• The NHS long term plan, and the Five year forward view for mental health before it, have set out ambitious plans and increased investment to improve the quality and accessibility of mental health services in England. This welcome progress follows a decade of campaigning to dismantle the stigma of mental ill health and achieve equity between the treatment of mental and physical health.

  • However despite this progress, our survey of frontline mental health trust leaders shows there is a substantial care deficit in mental health that must be addressed. There is significant unmet need for a number of mental health conditions – particularly community services for adults and children, gender identity services and crisis home treatment teams - and NHS commissioning decisions have resulted in services being cut or reduced. Our survey indicated that 69% of mental health leaders are worried about maintaining the quality of services over the next two years.

  • Demand for services is outstripping supply and socio-economic factors are contributing to this. 92% of trusts tell us that changes to universal credit and benefits are increasing demand for services, as are loneliness, homelessness and wider deprivation. Cuts to services funded by local authorities also mean that preventative approaches and early intervention services are less available. Mental health leaders pointed to rising demand during winter but it is clear that these pressures on services are a year-round phenomenon.
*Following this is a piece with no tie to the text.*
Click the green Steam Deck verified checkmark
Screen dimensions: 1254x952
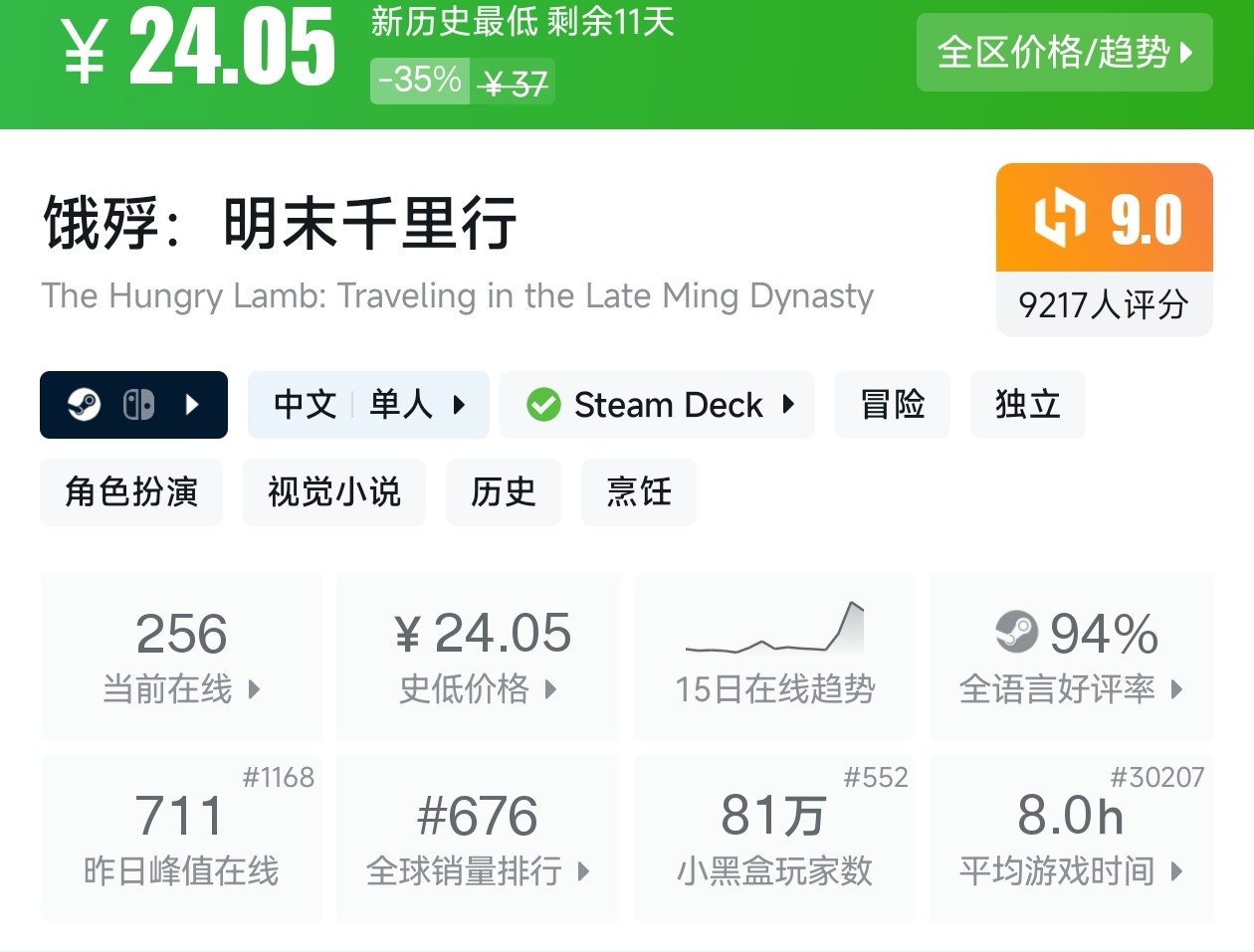tap(543, 405)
  • To overcome the demand challenge facing mental health services, and derive full value out of this investment, national policy must focus on increased support for both mental health and public health. There also needs to be greater realism about the level of demand and what is needed to meet them, as well as better planning with inputs from trusts, commissioners and the national bodies.

  • Pressures on the workforce are twofold. Only 9% of trusts tell us they currently have the right staff in the right place and nearly two thirds of leaders are very concerned about the numbers and skills of staff in two years time. Moreover, current staff capacity is also being diverted to support service users with a greater number of non-clinical issues such as negotiating the benefits system.
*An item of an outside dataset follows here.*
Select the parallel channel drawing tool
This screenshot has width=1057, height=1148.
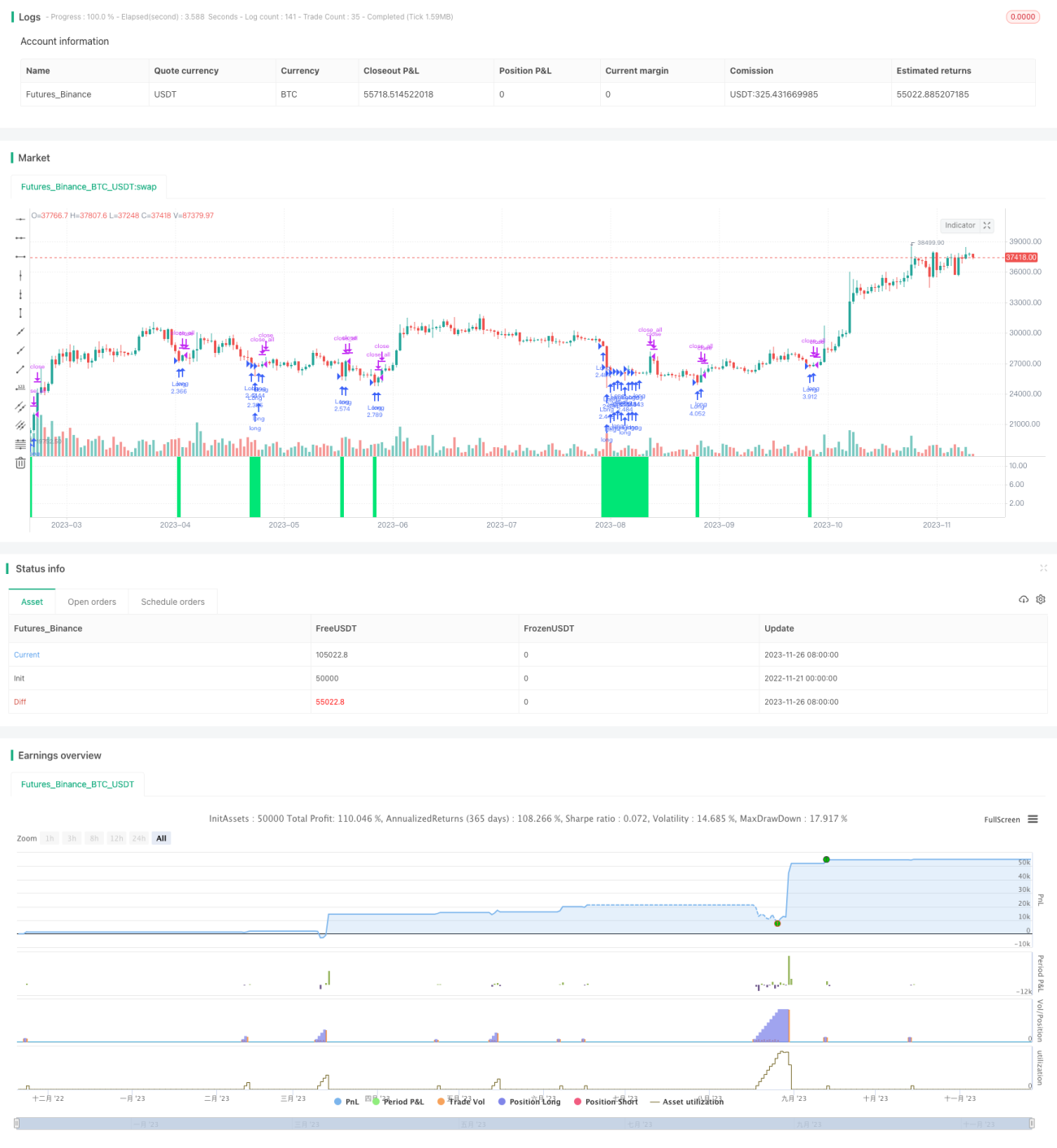coord(20,407)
  • Action on workforce is a top priority. A national plan, with appropriate focus on the mental health workforce, must be published as soon as possible, coupled with adequate funding from the comprehensive spending review that meets the plan’s education and training budgetary requirements. Providers also need a detailed implementation plan that sets out exactly what commitments from the long term plan will be delivered and when, with priorities for each year matched against the funding and staff available.
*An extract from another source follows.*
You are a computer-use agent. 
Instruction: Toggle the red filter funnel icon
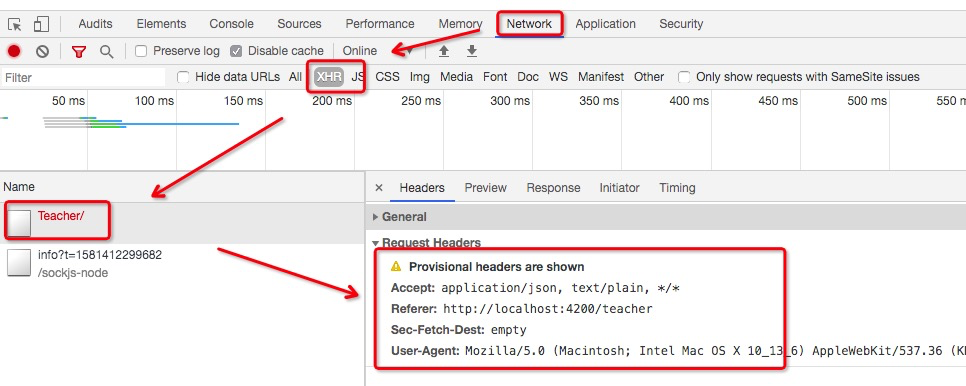pos(78,52)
  • In terms of financial investment, there are three important issues:
    • First, although additional money is welcome, the funding for mental health will only rise as a share of the NHS budget 0.5%. This raises questions about how much of the NHS long term plan can be delivered and how fast. Mental health leaders are warning that this rise is not adequate to close the care deficit and 95% do not believe overall investment will meet current and future demand. 
    • Second, despite the mental health investment standard, trust leaders tell us that additional funding does not reach the frontline. Greater transparency and controls over the allocations are welcome steps but must be tightly monitored and enforced.
    • Third, the moves to new payment systems will help substantially as block contracts are inflexible and do not reflect changes in demand once they have been agreed.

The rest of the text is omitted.